_SOURCE_.
───

Une fois que ce 4 way handshake est passé, le client et l’AP peuvent discuter de manière chiffrée.
Schématiquement, ça ressemble à ça :
Pourquoi tout-il-est-cassé ?
En soi, le design est (presque) correct. Ce qui pose problème, c’est (en partie) l’implémentation par les différents constructeurs de ce handshake. L’implémentation dans une utilisation classique est correcte (encore heureux, sinon, on pourrait pas utiliser de WPA2 ^^)
Bon. Imaginons maintenant qu’on puisse se mettre ENTRE le client et l’AP, que pourrait-il se passer ? Juste comme ça, absolument rien : même si on récupère le ANonce et le SNonce, on ne pourrait pas récupérer la PTK, celle ci étant créée grâce à la clé WIFI (et donc pas la GTK non plus, mais c’est pas grave) ce qui rendrait impossible le déchiffrement des trames suivantes.
Cela dit, et c’est là que le bas blesse, la méthode de validation de ce 4way handshake est un peu foireuse selon les cas.

───

_MATÉRIEL_.

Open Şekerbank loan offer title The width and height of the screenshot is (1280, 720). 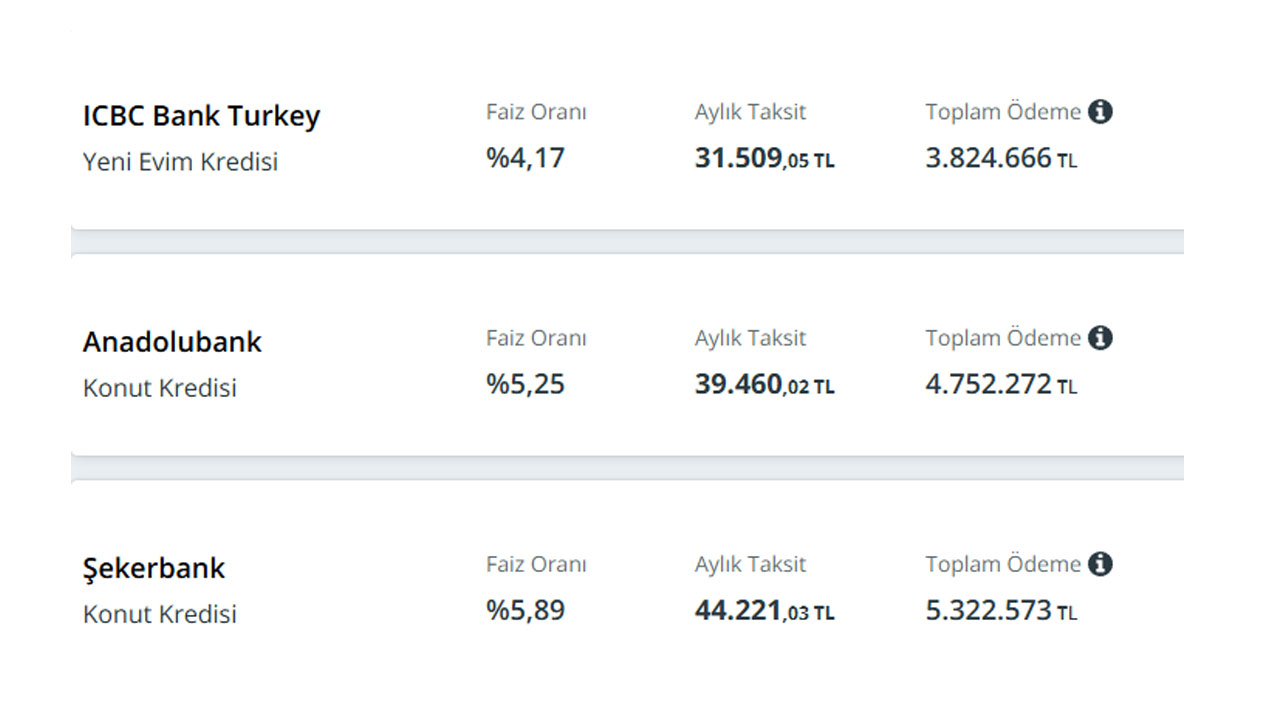click(x=154, y=569)
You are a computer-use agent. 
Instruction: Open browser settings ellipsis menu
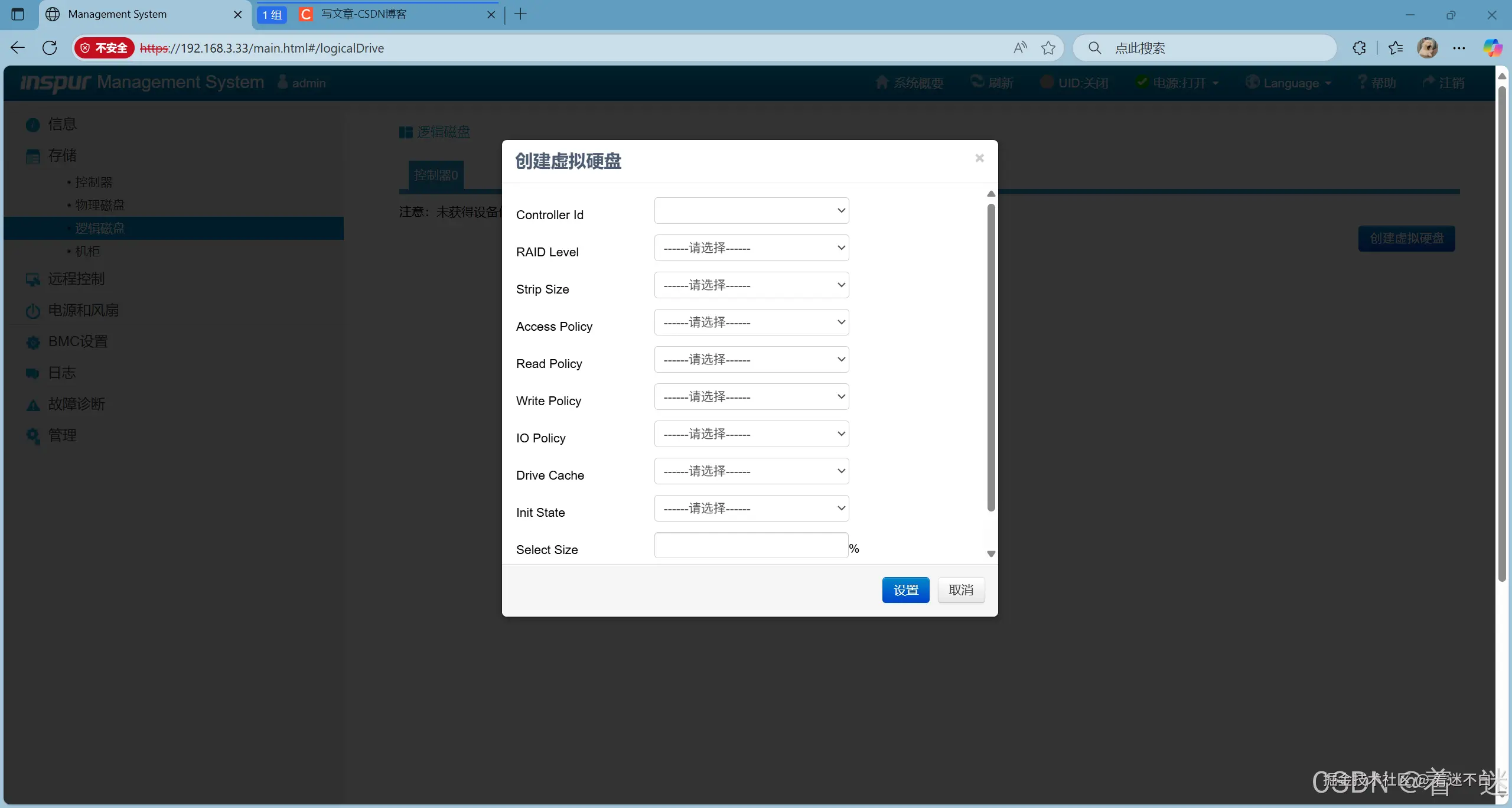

───

_TRAVAIL À FAIRE_.
[a] Transcrivez le passage du texte sur le WPA2 qui commence aux mots « Schématiquement, ça ressemble » et s'arrête après « selon les cas. ».
[b] Reprenez le texte sur le WPA2 à la suite de sa dernière phrase et poursuivez-le.
Le matériel n'a aucun lien avec le texte sur le WPA2.

_EXERCICES CORRIGÉS_.
[a]
Schématiquement, ça ressemble à ça :
Pourquoi tout-il-est-cassé ?
En soi, le design est (presque) correct. Ce qui pose problème, c’est (en partie) l’implémentation par les différents constructeurs de ce handshake. L’implémentation dans une utilisation classique est correcte (encore heureux, sinon, on pourrait pas utiliser de WPA2 ^^)
Bon. Imaginons maintenant qu’on puisse se mettre ENTRE le client et l’AP, que pourrait-il se passer ? Juste comme ça, absolument rien : même si on récupère le ANonce et le SNonce, on ne pourrait pas récupérer la PTK, celle ci étant créée grâce à la clé WIFI (et donc pas la GTK non plus, mais c’est pas grave) ce qui rendrait impossible le déchiffrement des trames suivantes.
Cela dit, et c’est là que le bas blesse, la méthode de validation de ce 4way handshake est un peu foireuse selon les cas.

[b]
L’attaque fonctionne ainsi :
Entre le client et l’AP, un rogue AP est créé par l’attaquant. Il sera donc en position de Man In The Middle et pourra voir passer tous les paquets. Lors du 4way handshake, voilà ce qui va se passer :
- l’AP envoie son ANonce. L’attaquant le laisse passer et le renvoie donc au client
- le client envoie son SNonce. Comme précédemment, l’attaquant le voie et le laisse passer vers l’AP
- le serveur va donc envoyer sa GTK, avec son compteur, incrémenté de 1. L’attaquant ne touche à rien et le paquet arrive au client
- enfin le client envoie son ACK final. C’est ici que tout se joue : l’attaquant bloque ce paquet.
La suite est un peu plus tricky :
- A ce stade, tout semble OK pour le client, il installe sa PTK et GTK. Sauf que l’AP n’ayant pas reçu le ACK du client, il va renvoyer la GTK, avec un compteur incrémenté encore une fois de 1.
- le client reçoit ce paquet. Que fait il ? Bêtement, il voit un paquet contenant une GTK, il se dit, “OK je réinstalle ma GTK, ma PTK, et je réinitialise mon compteur”
A ce niveau, que s’est-il passé ? Le serveur à envoyé deux messages contenant la GTK : celui contenant compteur+1, et celui contenant compteur+2 (en soi, la GTK on s’en fout, c’est le compteur qui est important)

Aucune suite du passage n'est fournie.